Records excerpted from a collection
######

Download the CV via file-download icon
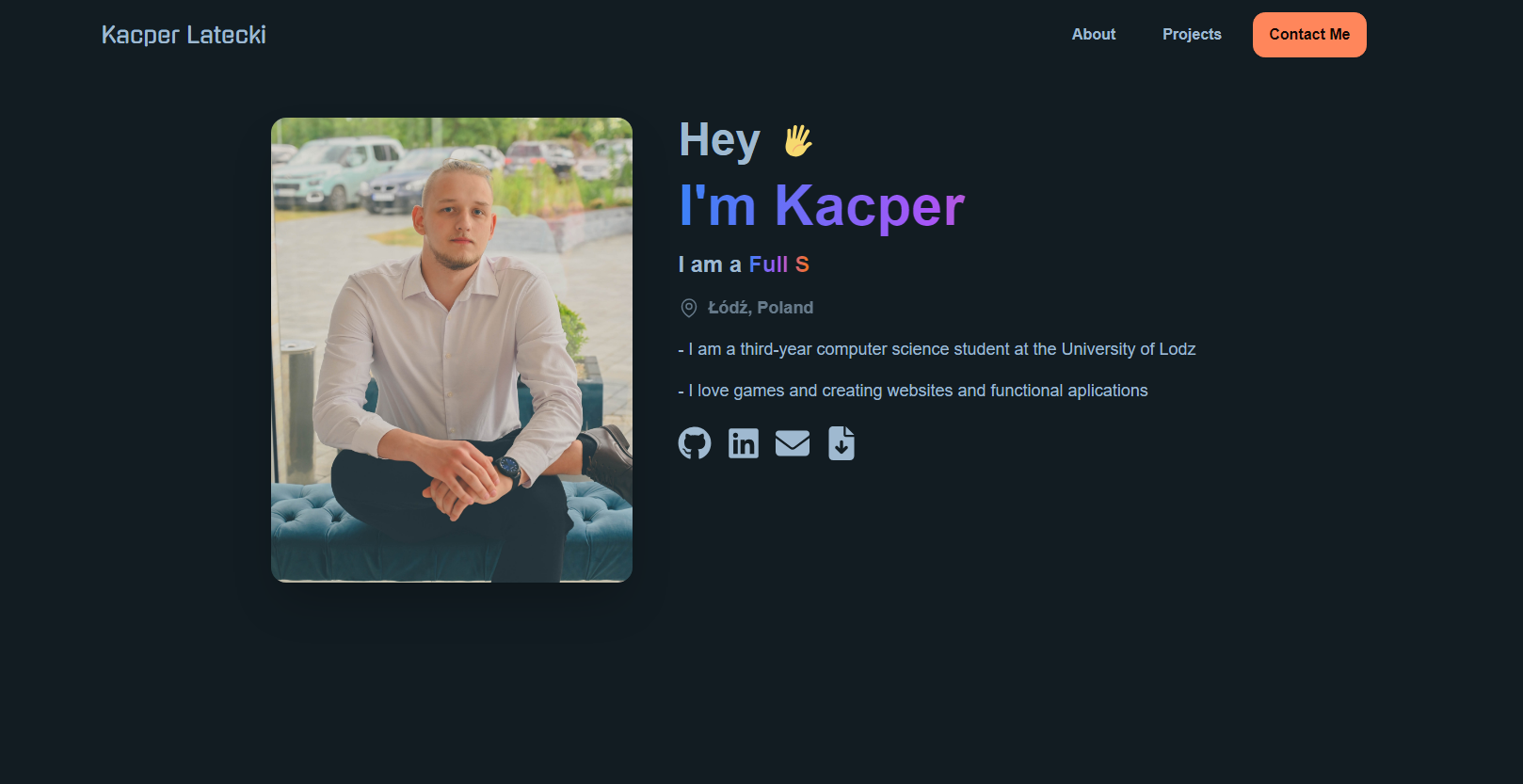 click(x=842, y=443)
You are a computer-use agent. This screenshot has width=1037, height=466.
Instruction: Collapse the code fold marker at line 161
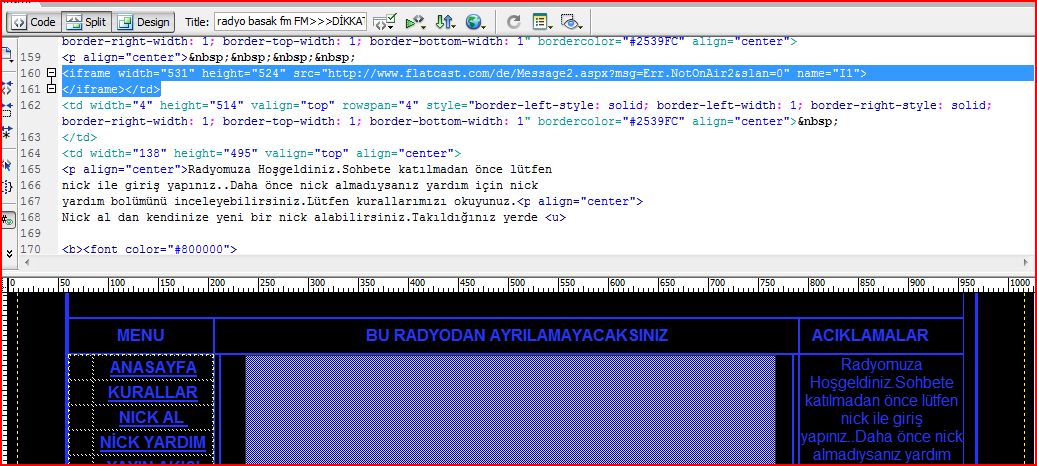52,89
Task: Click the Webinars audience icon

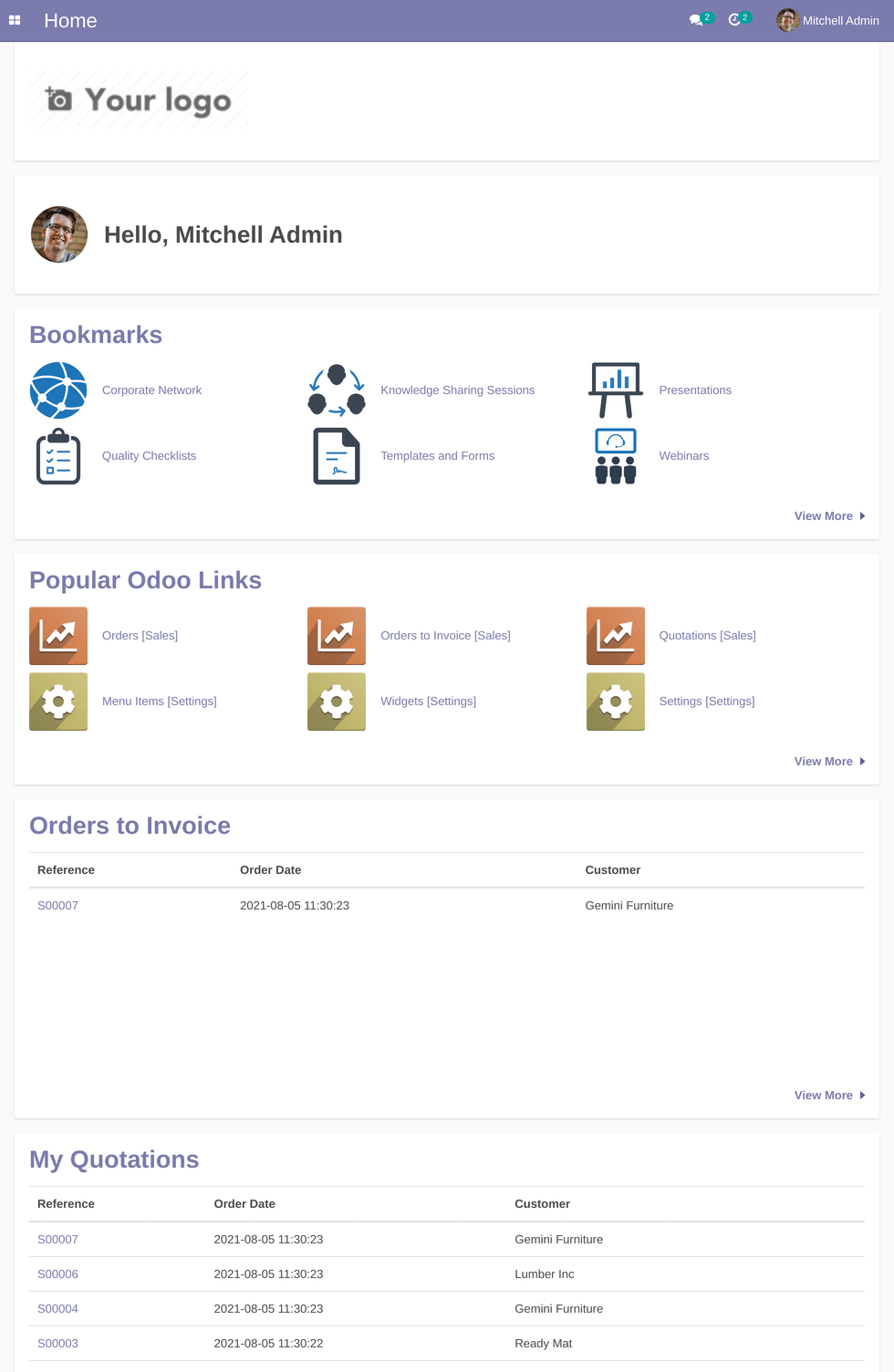Action: click(x=615, y=455)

######

Task directions:
Copy all of the entries verbatim, leaving out any pictures they contain.

The answer:
Download the CV via file-download icon
 click(x=842, y=443)
You are a computer-use agent. This screenshot has width=1037, height=466.
Instruction: Collapse the code fold marker at line 161
52,89
Task: Click the Webinars audience icon

Action: click(x=615, y=455)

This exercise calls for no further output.